[Data]
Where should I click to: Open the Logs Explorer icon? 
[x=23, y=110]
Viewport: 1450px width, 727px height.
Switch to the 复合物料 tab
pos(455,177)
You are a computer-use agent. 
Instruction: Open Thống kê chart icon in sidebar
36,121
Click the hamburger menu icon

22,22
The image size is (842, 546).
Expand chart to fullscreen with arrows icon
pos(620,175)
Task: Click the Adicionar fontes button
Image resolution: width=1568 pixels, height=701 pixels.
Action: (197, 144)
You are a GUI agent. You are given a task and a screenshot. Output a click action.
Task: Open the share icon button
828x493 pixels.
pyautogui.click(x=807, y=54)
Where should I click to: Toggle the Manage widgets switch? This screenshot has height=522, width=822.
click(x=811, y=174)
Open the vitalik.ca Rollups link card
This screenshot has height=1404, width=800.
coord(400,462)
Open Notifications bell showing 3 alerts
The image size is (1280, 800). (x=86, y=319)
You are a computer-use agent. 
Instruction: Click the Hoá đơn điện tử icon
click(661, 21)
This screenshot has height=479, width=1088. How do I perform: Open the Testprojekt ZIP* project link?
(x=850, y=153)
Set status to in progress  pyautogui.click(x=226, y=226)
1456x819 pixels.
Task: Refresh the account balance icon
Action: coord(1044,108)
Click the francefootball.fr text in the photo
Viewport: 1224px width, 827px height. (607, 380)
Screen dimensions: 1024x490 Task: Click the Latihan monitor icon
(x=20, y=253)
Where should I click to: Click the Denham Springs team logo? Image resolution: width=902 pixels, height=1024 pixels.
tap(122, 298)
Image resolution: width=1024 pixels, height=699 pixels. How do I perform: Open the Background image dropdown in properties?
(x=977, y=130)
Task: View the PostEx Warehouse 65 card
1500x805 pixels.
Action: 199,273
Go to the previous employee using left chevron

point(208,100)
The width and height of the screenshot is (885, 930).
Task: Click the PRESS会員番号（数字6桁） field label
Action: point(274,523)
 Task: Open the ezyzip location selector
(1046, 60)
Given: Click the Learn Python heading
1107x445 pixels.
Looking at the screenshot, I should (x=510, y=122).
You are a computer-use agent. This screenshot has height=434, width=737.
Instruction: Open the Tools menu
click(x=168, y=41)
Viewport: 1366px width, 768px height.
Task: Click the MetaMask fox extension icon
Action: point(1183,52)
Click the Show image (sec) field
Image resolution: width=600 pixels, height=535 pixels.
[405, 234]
[/Data]
Required action: Please give the listing above once more, word for word.

Expected output:
Where should I click to: Open the Logs Explorer icon? 
[x=23, y=110]
Viewport: 1450px width, 727px height.
Switch to the 复合物料 tab
pos(455,177)
You are a computer-use agent. 
Instruction: Open Thống kê chart icon in sidebar
36,121
Click the hamburger menu icon

22,22
The image size is (842, 546).
Expand chart to fullscreen with arrows icon
pos(620,175)
Task: Click the Adicionar fontes button
Image resolution: width=1568 pixels, height=701 pixels.
Action: (197, 144)
You are a GUI agent. You are given a task and a screenshot. Output a click action.
Task: Open the share icon button
828x493 pixels.
pyautogui.click(x=807, y=54)
Where should I click to: Toggle the Manage widgets switch? This screenshot has height=522, width=822.
click(x=811, y=174)
Open the vitalik.ca Rollups link card
This screenshot has height=1404, width=800.
coord(400,462)
Open Notifications bell showing 3 alerts
The image size is (1280, 800). (x=86, y=319)
You are a computer-use agent. 
Instruction: Click the Hoá đơn điện tử icon
click(661, 21)
This screenshot has height=479, width=1088. How do I perform: Open the Testprojekt ZIP* project link?
(x=850, y=153)
Set status to in progress  pyautogui.click(x=226, y=226)
1456x819 pixels.
Task: Refresh the account balance icon
Action: coord(1044,108)
Click the francefootball.fr text in the photo
Viewport: 1224px width, 827px height. (607, 380)
Screen dimensions: 1024x490 Task: Click the Latihan monitor icon
(x=20, y=253)
Where should I click to: Click the Denham Springs team logo? Image resolution: width=902 pixels, height=1024 pixels.
tap(122, 298)
Image resolution: width=1024 pixels, height=699 pixels. How do I perform: Open the Background image dropdown in properties?
(x=977, y=130)
Task: View the PostEx Warehouse 65 card
1500x805 pixels.
Action: 199,273
Go to the previous employee using left chevron

point(208,100)
The width and height of the screenshot is (885, 930).
Task: Click the PRESS会員番号（数字6桁） field label
Action: point(274,523)
 Task: Open the ezyzip location selector
(1046, 60)
Given: Click the Learn Python heading
1107x445 pixels.
Looking at the screenshot, I should (x=510, y=122).
You are a computer-use agent. This screenshot has height=434, width=737.
Instruction: Open the Tools menu
click(x=168, y=41)
Viewport: 1366px width, 768px height.
Task: Click the MetaMask fox extension icon
Action: point(1183,52)
Click the Show image (sec) field
Image resolution: width=600 pixels, height=535 pixels.
[405, 234]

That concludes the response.